Flow battery uses redox active electrolyte solutions that are pumped from external tanks to an electrochemical cell to generate electrical power and store it.
Credit: Eliza Grinnell/Harvard U
Redox active quinone- and ferrocyanide-based electrolyte solutions can be pumped from external storage vessels (rear) to an electrochemical cell (front) to generate electrical power in a flow battery.

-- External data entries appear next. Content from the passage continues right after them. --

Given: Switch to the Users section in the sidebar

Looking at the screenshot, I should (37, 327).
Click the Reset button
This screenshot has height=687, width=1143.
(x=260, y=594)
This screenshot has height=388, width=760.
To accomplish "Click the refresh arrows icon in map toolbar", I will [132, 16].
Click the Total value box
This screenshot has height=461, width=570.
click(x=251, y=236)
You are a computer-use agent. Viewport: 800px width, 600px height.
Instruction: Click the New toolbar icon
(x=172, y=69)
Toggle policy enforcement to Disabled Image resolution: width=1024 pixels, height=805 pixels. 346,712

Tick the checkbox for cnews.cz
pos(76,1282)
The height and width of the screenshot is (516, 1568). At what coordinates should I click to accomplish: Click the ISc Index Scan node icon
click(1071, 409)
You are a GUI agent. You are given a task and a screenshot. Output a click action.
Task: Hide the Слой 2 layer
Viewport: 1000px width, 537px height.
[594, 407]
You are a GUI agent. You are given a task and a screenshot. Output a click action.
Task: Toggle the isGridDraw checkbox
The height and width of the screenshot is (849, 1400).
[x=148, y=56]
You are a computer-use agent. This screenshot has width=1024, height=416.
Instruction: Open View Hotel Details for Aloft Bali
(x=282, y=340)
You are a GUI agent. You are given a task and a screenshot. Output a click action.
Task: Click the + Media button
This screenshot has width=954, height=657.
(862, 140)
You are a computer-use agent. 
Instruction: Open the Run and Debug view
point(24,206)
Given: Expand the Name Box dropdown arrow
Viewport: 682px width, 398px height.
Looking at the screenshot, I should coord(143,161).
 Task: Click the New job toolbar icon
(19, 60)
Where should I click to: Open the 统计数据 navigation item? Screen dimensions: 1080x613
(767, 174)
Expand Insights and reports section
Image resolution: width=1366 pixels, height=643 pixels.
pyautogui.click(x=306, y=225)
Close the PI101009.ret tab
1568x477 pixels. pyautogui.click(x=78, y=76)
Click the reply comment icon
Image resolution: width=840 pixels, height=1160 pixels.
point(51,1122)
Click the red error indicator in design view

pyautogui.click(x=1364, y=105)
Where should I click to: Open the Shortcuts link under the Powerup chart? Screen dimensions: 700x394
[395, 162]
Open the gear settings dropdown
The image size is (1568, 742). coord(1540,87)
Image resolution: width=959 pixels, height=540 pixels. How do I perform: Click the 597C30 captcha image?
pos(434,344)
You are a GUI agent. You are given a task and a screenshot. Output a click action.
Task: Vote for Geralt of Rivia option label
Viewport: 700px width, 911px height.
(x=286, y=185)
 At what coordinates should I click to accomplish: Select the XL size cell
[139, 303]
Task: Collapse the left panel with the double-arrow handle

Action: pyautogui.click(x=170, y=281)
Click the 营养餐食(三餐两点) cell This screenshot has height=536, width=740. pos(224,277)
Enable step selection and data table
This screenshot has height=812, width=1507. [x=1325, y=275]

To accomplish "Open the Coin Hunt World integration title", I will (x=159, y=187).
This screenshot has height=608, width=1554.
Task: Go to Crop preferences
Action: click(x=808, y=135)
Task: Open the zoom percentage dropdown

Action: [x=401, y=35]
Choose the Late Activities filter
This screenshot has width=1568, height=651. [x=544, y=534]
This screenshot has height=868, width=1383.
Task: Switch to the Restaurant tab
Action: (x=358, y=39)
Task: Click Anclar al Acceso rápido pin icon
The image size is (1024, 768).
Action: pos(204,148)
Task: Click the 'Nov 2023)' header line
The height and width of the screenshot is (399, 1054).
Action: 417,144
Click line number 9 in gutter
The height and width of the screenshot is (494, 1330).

A study advancing the safety of flow-battery technology could further enable electricity generated by solar cells and wind farms to be used on a large scale when it is needed, as opposed to only when the sun shines and wind blows (Science 2015, DOI: 10.1126/science.aab3033). Flow batteries may be better suited than conventional batteries for storing and supplying electricity on a grid scale because the compounds undergoing electrochemical reactions are housed in storage tanks outside of the electrochemical cell. That separation enables flow-battery components to be optimized independently to suit the application. Last year, a Harvard University team including Michael J. Aziz and Roy G. Gordon reported on a low-cost, catalyst-free flow-battery design based on redox-active fused-ring quinones. That design avoided the corrosiveness and hydrogen evolution concerns associated with standard flow batteries, which use acidic solutions of metal ions. But the Harvard battery required a redox-active bromine-containing solution, a separate hazard. The same researchers now report they have designed and tested a flow battery that operates at 50% higher voltage in which bromine has been replaced with ferrocyanide, an inexpensive compound that, among other things, is used as a food additive.